-- Aufgaben --
1. Gib den Abschnitt des Artikels über Xherdan Shaqiri von „Der 31-Jährige ist“ bis „Zwischenwelt zu entkommen.“ wieder und ersetze darin „Herbstwetter“ durch „Spätsommerwetter“.
2. Setze den Artikel über Shaqiris Training in Lugano im Anschluss an seinen letzten Satz fort.

Xherdan Shaqiri in LuganoFür die WM greift er in die eigene Tasche
Seine Saison mit Chicago ist beendet. Darum trainiert der Nationalspieler bis zur WM in Lugano – und zahlt selber an Versicherung und Unterkunft.

Da kommt er also. Die eindrücklichen Waden. Das schelmische Lächeln, das ihm immer noch etwas Lausbübisches verleiht. Die leichte Aufregung, die jeweils durch den Raum flirrt, wenn er ihn betritt. Xherdan Shaqiri, Hoffnung der Schweizer Nationalmannschaft an der Weltmeisterschaft in Katar, ist in Lugano eingetroffen.
Der 31-Jährige ist nicht im Tessin, um das sonnige Herbstwetter zu geniessen. Wobei, wenn er schon da ist, nimmt er es gerne mit: «Hier ist alles immer etwas wärmer – auch die Menschen.» Zur Hauptsache aber ist Shaqiri in Lugano, um einer merkwürdigen Zwischenwelt zu entkommen.
Seine Chicago Fire haben in der Major League Soccer das Playoff deutlich verpasst. Seit dem 9. Oktober ist die Saison darum für ihn beendet. Das ist nicht ideal, wenn man wie Shaqiri am 14. November möglichst fit in die letzten Vorbereitungstage zur WM steigen will. Darum trainiert er jetzt drei Wochen beim FC Lugano mit.

Wer der zweitbest-bezahlte Fussballer in der Geschichte der MLS ist, kann allerdings nicht einfach so bei irgendeinem anderen Verein ins Training steigen. Da braucht es erst die Zusage des eigenen Arbeitgebers. Es braucht vor allem eine nicht ganz günstige Versicherung. Und irgendwer muss dann auch noch das hübsche Hotel am Luganersee bezahlen, von dessen Ruhe Shaqiri nach den ersten Nächten schwärmt.

-- Bereitgestelltes Material --

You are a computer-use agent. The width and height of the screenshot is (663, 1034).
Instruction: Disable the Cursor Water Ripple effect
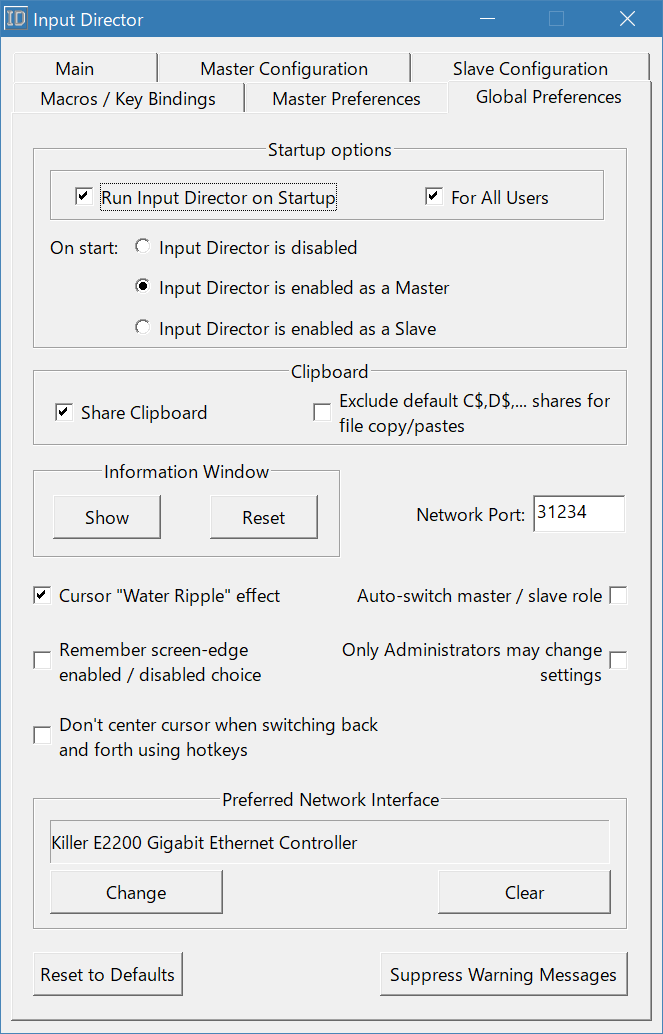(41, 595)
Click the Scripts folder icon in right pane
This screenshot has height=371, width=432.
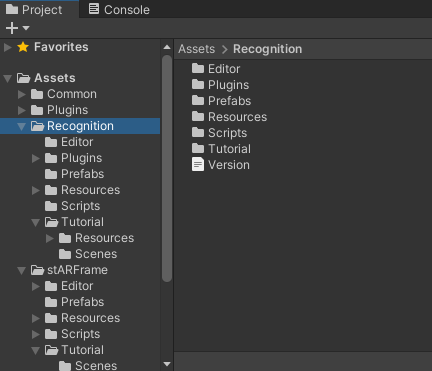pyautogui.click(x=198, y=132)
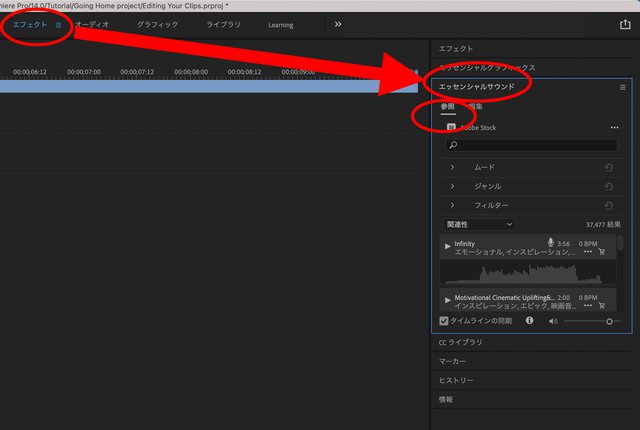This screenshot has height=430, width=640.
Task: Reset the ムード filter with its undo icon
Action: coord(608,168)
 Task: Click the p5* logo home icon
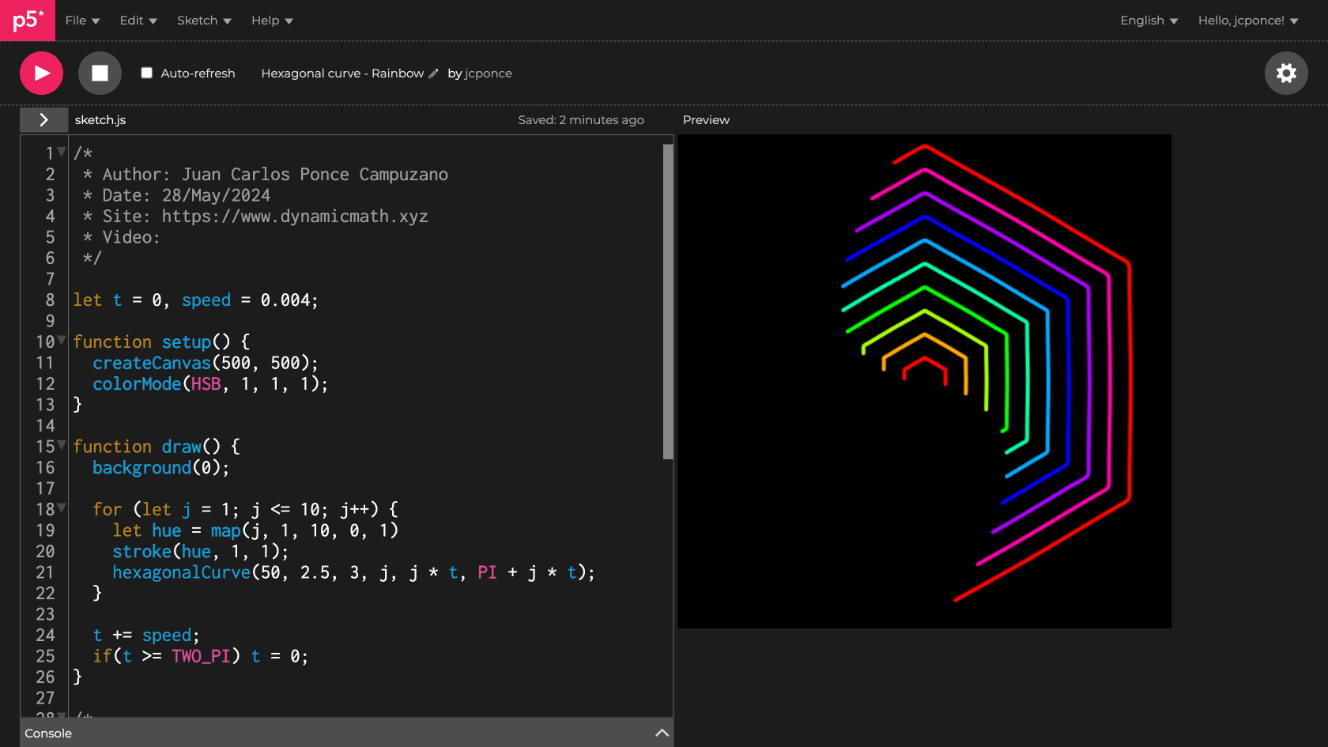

-- Ergebnisse der Aufgaben --
1.
Der 31-Jährige ist nicht im Tessin, um das sonnige Spätsommerwetter zu geniessen. Wobei, wenn er schon da ist, nimmt er es gerne mit: «Hier ist alles immer etwas wärmer – auch die Menschen.» Zur Hauptsache aber ist Shaqiri in Lugano, um einer merkwürdigen Zwischenwelt zu entkommen.

2.
Shaqiri haftet in der Öffentlichkeit manchmal der Ruf an, die Dinge nicht immer mit verbissenem Ernst anzugehen. Und möglicherweise ist es ja gerade diese Leichtigkeit, die ihn auf dem Platz Dinge tun lässt, die ihn zum kreativen Zentrum der Schweizer Mannschaft werden lassen.
Mit seiner Ankunft im Tessin aber beweist Shaqiri, wie wichtig ihm diese WM-Endrunde ist. «Er bezahlt den grössten Teil der anfallenden Kosten selber», sagt Pierluigi Tami, der Direktor der Schweizer Nationalmannschaften. «Wir haben gespürt, dass er alles tun will, um möglichst gut vorbereitet nach Katar zu reisen.»
«Ich vergesse nicht, wie man gegen einen Ball tritt»
Dass es Lugano geworden ist und nicht ein Club in der Nähe seiner Familie in der Nordwestschweiz, liegt an Shaqiris Arbeitgeber. Der FC Lugano gehört seit 2021 Joe Mansueto, Besitzer von Chicago Fire. Logisch, dass die US-Amerikaner ihren Star bei ihrem Partnerclub unterbringen wollten.
Hier trainiert Shaqiri ganz normal mit dem Team mit. Dort, wo ihn Trainer Mattia Croci-Torti aufstellt. Am Mittwoch zum Beispiel auf dem linken Flügel. «Da habe ich schon lange nicht mehr gespielt», sagt Shaqiri und grinst, «war gut.» Was natürlich nicht heisst, dass er an der WM unbedingt auf dieser Position auflaufen muss.
Wenn sich Lugano auf Spiele vorbereitet oder sich von ihnen erholt, trainiert Shaqiri gesondert, um die nötige Belastung zu haben. Das Trainerteam des Nationalteams ist deswegen mit jenem der Luganesi im Kontakt. Alles ideal, findet Shaqiri: «Für mich ist wichtig, dass der Motor weiterläuft. Ich habe in diesem Jahr viele Spiele bestritten. Ich werde in den nächsten Wochen nicht vergessen, wie man gegen einen Ball tritt.»
Zwischendurch putzte er in Manchester das Haus
Zwischen dem Saisonende und dem Trainingsstart in Lugano war er kurz in Mexiko. Danach war er in Manchester, konnte aber leider kein Spiel besuchen. «Weil ich mein Haus putzen musste», wie er mit einem Lachen behauptet. Und jetzt versprüht er mit Blick auf die WM einen Optimismus, den das Schweizer Team gut gebrauchen kann: «Ich sorge mich gar nicht, weil ich jetzt keine Ernstkämpfe habe. Ich kann mit Freude arbeiten und werde gut ausgeruht in die WM steigen.»
Mattia Croci-Torti ist nach dem Medientermin schon auf dem Weg nach draussen, da wird er noch einmal angesprochen. Ist er sich bewusst, dass er zu so etwas wie dem Bewahrer eines nationalen Schatzes geworden ist? «Ich spüre keinen Druck, nein, nein!», sagt der Trainer strahlend. Dann dreht er sich noch einmal um und sagt: «Aber stell dir vor, es passiert etwas …» Und seine Hände wedeln eine Mischung zwischen «ui, ui, ui» und «mamma mia» in die Luft.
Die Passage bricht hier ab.